Turns out there may be good reasons to report than an earthquake is unlikely to happen. Many Ghanaians spent Sunday night sleeping outside, for fear that a major earthquake would hit Accra, destroying vulnerable buildings and trapping their occupants. The story, coming out in blogs and news reports, reads like a textbook example of how bad information spreads and how hard it can be to contain.

Around 8pm on Sunday the 17th, people began receiving this text message: “Today’s night 12.30 to 3.30 am COSMIC RAYS entering earth from Mars. Switch off ur mobiles today’s night. NASA BBC NEWS. Plz pass to all ur friends.” As this message passed via voice and text message, it somehow morphed into a message about an impending earthquake, a message taken very seriously by Ghanaians who were watching the situation in Haiti closely.
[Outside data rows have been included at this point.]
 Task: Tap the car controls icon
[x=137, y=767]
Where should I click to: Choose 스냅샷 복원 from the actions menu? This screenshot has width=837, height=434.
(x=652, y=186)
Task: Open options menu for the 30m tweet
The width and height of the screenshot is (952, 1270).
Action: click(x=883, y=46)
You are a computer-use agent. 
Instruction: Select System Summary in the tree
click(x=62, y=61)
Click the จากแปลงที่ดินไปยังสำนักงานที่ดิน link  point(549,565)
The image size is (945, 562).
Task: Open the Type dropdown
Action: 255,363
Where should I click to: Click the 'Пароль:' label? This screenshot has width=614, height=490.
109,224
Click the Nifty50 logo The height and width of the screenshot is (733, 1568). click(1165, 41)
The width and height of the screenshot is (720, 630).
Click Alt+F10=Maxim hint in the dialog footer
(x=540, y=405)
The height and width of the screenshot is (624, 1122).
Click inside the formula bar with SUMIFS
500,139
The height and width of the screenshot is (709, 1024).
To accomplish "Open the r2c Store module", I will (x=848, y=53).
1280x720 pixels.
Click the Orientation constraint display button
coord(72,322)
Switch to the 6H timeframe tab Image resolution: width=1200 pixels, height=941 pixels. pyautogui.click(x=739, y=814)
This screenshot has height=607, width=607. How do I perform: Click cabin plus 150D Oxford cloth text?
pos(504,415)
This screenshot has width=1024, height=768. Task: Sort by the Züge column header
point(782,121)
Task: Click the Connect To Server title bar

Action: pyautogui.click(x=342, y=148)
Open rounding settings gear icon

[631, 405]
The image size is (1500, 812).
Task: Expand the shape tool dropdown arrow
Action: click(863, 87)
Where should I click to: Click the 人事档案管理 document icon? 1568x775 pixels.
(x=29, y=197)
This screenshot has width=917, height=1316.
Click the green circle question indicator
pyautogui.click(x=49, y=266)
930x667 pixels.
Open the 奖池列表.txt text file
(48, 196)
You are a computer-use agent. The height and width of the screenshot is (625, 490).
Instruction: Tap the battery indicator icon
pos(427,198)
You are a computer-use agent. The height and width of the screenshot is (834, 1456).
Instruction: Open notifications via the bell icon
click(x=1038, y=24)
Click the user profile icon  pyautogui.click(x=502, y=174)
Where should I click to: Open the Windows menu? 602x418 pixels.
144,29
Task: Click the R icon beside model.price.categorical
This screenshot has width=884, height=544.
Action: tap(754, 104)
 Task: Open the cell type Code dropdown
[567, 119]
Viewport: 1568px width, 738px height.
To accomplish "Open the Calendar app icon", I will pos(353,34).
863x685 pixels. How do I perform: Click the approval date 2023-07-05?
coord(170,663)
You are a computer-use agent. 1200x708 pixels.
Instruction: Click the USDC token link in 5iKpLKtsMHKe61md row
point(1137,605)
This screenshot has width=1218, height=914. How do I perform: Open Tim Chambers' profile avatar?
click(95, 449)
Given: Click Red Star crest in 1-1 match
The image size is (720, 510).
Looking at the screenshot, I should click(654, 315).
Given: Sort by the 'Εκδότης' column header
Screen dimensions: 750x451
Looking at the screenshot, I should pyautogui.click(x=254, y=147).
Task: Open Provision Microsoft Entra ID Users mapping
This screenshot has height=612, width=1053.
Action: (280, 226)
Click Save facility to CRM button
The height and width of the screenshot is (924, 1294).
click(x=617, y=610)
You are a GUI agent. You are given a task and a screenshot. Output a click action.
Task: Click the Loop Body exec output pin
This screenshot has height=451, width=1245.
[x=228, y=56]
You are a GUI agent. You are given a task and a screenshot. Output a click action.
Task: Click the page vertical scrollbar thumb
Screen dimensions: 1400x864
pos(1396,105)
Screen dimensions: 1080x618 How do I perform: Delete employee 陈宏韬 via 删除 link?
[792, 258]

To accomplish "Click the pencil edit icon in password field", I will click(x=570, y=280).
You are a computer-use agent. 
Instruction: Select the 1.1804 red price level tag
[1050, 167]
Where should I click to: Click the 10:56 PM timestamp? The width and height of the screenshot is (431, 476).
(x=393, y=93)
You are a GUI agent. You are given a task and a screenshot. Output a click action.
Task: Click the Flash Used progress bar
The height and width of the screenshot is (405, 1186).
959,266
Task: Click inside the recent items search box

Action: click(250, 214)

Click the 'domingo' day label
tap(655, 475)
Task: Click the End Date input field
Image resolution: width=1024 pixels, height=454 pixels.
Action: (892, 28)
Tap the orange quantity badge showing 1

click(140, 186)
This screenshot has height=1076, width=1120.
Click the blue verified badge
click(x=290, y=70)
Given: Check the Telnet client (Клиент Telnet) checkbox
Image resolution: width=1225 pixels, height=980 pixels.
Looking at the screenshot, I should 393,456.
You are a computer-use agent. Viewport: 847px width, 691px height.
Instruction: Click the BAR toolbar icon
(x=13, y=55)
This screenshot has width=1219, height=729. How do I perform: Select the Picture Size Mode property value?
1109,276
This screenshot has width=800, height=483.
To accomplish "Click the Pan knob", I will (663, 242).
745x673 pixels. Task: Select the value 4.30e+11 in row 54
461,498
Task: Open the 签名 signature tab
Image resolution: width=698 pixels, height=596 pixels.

By early morning, the messages had grown more specific – some report receiving messages that the impending quake was an aftershock of the Haitian quake. David Ajao slept through much of the excitement, but woke to a pair of rumors, which he laughed off:

* an earthquake had already shook a town around Kasoa and was headed towards Winneba and Cape Coast
* an earthquake was due to shake Accra

Megan had a harder time shaking off the warning, in part because everyone around her was taking it quite seriously:

KNOCK KNOCK KNOCK.

Frantic knocking. Check my watch. It’s 4am. Stumble out of bed to the door, and find a stranger standing there, already knocking on my neighbor’s door.

“There’s going to be an earthquake. You have to get out of the building.”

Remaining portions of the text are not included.